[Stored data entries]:
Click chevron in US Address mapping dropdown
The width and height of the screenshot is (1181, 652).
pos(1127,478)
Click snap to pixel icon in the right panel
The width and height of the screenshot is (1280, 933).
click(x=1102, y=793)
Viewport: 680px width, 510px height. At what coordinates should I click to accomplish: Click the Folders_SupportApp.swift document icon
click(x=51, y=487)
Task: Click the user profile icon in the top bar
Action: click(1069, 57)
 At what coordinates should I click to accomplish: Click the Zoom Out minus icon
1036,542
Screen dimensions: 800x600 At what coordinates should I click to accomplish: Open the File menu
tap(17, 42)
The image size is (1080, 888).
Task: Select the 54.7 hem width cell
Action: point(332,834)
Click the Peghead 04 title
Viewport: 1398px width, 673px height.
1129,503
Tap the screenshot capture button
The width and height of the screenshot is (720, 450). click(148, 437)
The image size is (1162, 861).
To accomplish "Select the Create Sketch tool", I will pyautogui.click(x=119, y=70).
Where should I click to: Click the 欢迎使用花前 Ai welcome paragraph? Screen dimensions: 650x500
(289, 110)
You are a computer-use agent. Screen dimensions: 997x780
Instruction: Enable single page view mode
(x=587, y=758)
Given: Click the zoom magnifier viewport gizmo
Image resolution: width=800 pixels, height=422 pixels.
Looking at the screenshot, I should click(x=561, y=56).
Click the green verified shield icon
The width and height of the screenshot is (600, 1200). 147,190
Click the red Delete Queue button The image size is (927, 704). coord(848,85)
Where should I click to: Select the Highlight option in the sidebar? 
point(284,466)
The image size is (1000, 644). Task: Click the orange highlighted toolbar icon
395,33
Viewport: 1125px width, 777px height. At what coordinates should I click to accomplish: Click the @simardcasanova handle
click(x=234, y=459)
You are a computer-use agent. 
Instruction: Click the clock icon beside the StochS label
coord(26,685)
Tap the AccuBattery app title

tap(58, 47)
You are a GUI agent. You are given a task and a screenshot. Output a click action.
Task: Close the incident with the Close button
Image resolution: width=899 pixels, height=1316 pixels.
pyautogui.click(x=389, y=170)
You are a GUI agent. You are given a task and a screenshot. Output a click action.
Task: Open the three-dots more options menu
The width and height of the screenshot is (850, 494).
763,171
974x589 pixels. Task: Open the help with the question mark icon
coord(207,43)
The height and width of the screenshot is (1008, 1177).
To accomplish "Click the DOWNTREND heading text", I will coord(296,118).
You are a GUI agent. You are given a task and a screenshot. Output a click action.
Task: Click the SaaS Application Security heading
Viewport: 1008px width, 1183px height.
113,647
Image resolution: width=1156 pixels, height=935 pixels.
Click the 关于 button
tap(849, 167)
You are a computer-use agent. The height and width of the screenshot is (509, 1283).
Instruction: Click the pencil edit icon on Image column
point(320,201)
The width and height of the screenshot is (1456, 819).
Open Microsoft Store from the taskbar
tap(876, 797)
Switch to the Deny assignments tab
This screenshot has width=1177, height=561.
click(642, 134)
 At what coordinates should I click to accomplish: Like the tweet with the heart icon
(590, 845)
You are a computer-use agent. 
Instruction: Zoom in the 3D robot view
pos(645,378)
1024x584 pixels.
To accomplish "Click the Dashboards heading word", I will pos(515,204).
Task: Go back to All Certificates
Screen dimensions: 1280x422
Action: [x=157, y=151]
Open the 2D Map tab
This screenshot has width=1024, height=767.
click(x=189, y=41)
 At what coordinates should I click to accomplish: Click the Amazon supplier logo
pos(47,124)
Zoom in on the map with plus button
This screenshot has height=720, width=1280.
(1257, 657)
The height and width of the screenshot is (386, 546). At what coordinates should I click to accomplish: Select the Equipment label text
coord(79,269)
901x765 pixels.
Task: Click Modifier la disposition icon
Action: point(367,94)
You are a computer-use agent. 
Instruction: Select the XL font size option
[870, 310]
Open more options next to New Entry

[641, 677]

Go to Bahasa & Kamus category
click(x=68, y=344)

[WHAT YOU NEED TO DO]: The answer is a single number: how many lines in the data above hold the string "will".

[OUTPUT FOR THIS TASK]: 3